Using S3 Managed Uploads with Dropzone and OpenID to support very large file upload

June 17, 2018
8 mins
How-to implement resilient very large file uploads to S3 using Dropzone and OpenID authentication, integrating with the AWS Managed Uploads API and Auth0.

The problem: flaky connections cause upload of large files to S3 to fail

Uploading files to S3 securely direct from a browser is a common pattern. There is plenty of information available on how to do this. Typically most examples documented online use standard S3 signed POST requests (either from direct from a html form or via an XHR request). This often means using some server side API call (which you need to build) to generate an AWS signed request, which can then be used in your web app client side. While being fairly easy to implement, for very large files a flaky connection or a dropped packet often means a failed upload and retries. What you need is multipart, chunked uploads that are resilient. However this is not trivial to achieve with S3.
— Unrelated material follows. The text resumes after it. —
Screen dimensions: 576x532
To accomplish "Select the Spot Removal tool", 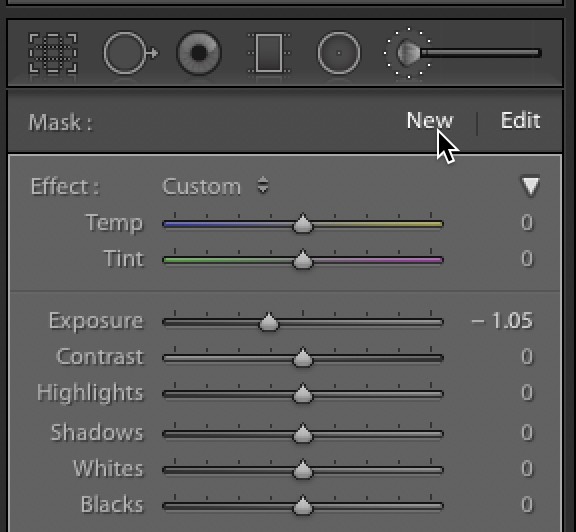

The solution: secure chunked multipart managed uploads

If you use the AWS SDK there are essentially two routes. Use the S3 REST API and manage file chunks yourself. This is the low-level approach and is complex. Alternatively you can use the AWS SDK Managed Uploads API, in which the SDK does all the hard work for you to manage file chunking, upload, resilience, and the reconstruction of the file parts into a single S3 file at the end. However to use this you have to supply AWS credentials, and this is not something you typically want to expose client side. However, if your upload feature is behind some oAuth or OpenID authentication layer (as in my case, and I suspect is often the case if you are allowing uploads to your backend) then you are in business. You can setup AWS to work as OpenID Connect provider. Finally you need to integrate this with some client side file uploader library, such as Dropzone. I am going to demonstrate step-by-step how to :
a. Setup an S3 bucket to receive the uploads with a suitable access policy and CORS settings.
b. Setup AWS as an OpenID Connect provider for some external oAuth service - in this case Auth0.
c. Integrate AWS S3 Managed Uploads securely with Dropzone to handle multiple parallel resilient uploads for very large files, with progress bars, and cancel.

Step 1 - Create an S3 bucket

In your AWS tenancy, create an S3 bucket (e.g. my-bucket) and a CORS policy as follows.


<?xml version="1.0" encoding="UTF-8"?>
<CORSConfiguration xmlns="http://s3.amazonaws.com/doc/2006-03-01/">
<CORSRule>
    <!-- you can lock down the origin here if you wish -->
    <AllowedOrigin>*</AllowedOrigin>
    <AllowedMethod>HEAD</AllowedMethod>
    <AllowedMethod>GET</AllowedMethod>
    <AllowedMethod>PUT</AllowedMethod>
    <AllowedMethod>POST</AllowedMethod>
    <AllowedMethod>DELETE</AllowedMethod>
    <ExposeHeader>ETag</ExposeHeader>
    <ExposeHeader>x-amz-meta-custom-header</ExposeHeader>
    <ExposeHeader>x-amz-id-2</ExposeHeader>
    <ExposeHeader>x-amz-request-id</ExposeHeader>
    <ExposeHeader>Authorization</ExposeHeader>
    <AllowedHeader>*</AllowedHeader>
</CORSRule>
</CORSConfiguration>

You can revoke all public access to the bucket, as we will be writing to the bucket using an OpenID Connect user that has assumed an IAM Role with the correct policy to access the bucket.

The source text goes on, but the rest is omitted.